The boundary marker functions as a marker for determining a coordinate region of a space occupied by each character belonging to the entire character in the object image.

The boundary part of the character may be used as one of the image patterns located at the boundary marker, that is, the boundary line or a boundary point that is a point belonging to the boundary line. The character boundary part refers to a part of an image constituting a part of a character extending along the width or length of a sentence in a sentence. For example, in the sentence "Kanadaramabashi", the letter 'ㄱ' and 'ㅣ' in the poem are part of the letter and can be said to be a boundary marker that is the boundary of the letter.

Also, a part (or all) of the character may be used as one of the boundary markers. For example, in the sentence "ABCDEFG", A and G may be used as border markers that are part of a border point and/or a character located on a border line.

Acquisition of the start marker or the end marker reflects the arrangement of the characters according to the language of the sentence constituting the entire character. For example, in OCR for books in Korean and English, as illustrated in FIG. 11 , the image sample 1132 at the upper left of the area where the characters are displayed may be a start marker, and the image sample 1132 at the lower right of the area may be The image sample 1134 may be an end marker.

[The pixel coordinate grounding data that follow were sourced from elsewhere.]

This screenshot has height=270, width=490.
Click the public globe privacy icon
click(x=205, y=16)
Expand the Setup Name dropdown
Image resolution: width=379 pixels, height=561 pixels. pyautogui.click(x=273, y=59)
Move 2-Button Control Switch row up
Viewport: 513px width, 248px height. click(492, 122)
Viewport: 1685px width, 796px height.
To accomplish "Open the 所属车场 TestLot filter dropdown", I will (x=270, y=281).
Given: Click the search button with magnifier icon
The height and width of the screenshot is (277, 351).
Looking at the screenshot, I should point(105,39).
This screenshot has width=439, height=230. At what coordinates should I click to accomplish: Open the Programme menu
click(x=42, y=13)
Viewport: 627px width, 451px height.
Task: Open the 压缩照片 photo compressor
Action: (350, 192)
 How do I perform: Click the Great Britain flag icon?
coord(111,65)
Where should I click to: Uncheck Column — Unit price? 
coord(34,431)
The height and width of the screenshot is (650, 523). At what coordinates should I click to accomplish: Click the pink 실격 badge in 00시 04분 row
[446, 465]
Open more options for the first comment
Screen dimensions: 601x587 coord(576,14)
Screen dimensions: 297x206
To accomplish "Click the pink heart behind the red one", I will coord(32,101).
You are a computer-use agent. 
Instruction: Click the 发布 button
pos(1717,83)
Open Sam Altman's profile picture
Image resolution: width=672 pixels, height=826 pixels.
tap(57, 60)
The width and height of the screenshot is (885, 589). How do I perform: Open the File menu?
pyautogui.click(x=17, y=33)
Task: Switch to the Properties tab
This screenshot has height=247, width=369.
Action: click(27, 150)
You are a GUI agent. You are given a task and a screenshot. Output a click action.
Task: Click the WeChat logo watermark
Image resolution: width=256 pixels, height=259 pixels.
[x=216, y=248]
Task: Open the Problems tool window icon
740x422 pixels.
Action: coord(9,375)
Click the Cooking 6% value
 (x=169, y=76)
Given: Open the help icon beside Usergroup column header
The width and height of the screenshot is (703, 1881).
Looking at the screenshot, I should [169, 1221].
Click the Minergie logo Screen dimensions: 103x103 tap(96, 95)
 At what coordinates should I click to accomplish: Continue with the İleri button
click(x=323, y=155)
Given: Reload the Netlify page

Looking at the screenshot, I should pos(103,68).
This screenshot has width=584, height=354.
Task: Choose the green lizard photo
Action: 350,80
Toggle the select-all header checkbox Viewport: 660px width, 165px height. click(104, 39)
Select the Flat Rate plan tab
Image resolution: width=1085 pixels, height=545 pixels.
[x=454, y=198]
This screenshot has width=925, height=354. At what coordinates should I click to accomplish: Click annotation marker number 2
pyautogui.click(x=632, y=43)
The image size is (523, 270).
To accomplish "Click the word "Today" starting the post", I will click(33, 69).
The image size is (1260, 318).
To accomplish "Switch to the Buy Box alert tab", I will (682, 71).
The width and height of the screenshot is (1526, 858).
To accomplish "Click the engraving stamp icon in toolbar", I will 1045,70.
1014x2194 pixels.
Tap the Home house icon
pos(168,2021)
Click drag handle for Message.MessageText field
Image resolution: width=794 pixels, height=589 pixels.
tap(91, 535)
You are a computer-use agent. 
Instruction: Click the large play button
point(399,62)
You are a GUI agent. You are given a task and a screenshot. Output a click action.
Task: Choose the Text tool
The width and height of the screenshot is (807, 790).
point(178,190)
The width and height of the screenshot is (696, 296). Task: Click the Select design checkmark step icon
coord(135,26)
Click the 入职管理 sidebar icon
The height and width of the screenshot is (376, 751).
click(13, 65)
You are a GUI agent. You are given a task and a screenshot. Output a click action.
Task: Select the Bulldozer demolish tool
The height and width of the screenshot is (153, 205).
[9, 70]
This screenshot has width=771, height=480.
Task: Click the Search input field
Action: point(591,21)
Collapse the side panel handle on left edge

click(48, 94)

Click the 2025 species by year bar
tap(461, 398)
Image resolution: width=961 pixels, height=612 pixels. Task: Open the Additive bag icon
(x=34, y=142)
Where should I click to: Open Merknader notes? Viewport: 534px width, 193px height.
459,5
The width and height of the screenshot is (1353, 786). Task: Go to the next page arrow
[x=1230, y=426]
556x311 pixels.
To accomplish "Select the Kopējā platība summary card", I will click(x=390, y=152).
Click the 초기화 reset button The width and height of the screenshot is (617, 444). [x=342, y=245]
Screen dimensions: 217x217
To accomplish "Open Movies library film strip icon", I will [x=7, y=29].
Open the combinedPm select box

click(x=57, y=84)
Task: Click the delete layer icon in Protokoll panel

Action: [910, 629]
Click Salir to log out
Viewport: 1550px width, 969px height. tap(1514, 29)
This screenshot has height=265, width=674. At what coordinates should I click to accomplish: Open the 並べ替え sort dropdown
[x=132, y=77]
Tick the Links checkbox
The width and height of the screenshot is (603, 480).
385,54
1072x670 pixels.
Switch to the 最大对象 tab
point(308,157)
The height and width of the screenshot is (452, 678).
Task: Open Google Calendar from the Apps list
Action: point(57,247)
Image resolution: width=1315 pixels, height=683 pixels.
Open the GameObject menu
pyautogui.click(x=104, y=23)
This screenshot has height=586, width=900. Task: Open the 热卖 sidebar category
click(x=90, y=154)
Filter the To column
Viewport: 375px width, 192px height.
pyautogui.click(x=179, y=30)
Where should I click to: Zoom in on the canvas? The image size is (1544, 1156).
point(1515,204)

The boundary marker acquisition step (S3546a) is, more specifically, a step of controlling the available resources by the tracking controller 4400 to acquire a text image that includes the start marker and has a text recognition rate equal to or greater than a predetermined threshold (S3546a-) 1) may be included.

Here, the character recognition rate refers to a rate at which a specific character is recognized as a certain text in a character image. For example, it can be estimated by deep learning that there is a certain character from a distant image where an object with a character appears, but it is difficult to determine which character the character is because the remote image is small or the resolution is low. That is, the character recognition rate by OCR may be low.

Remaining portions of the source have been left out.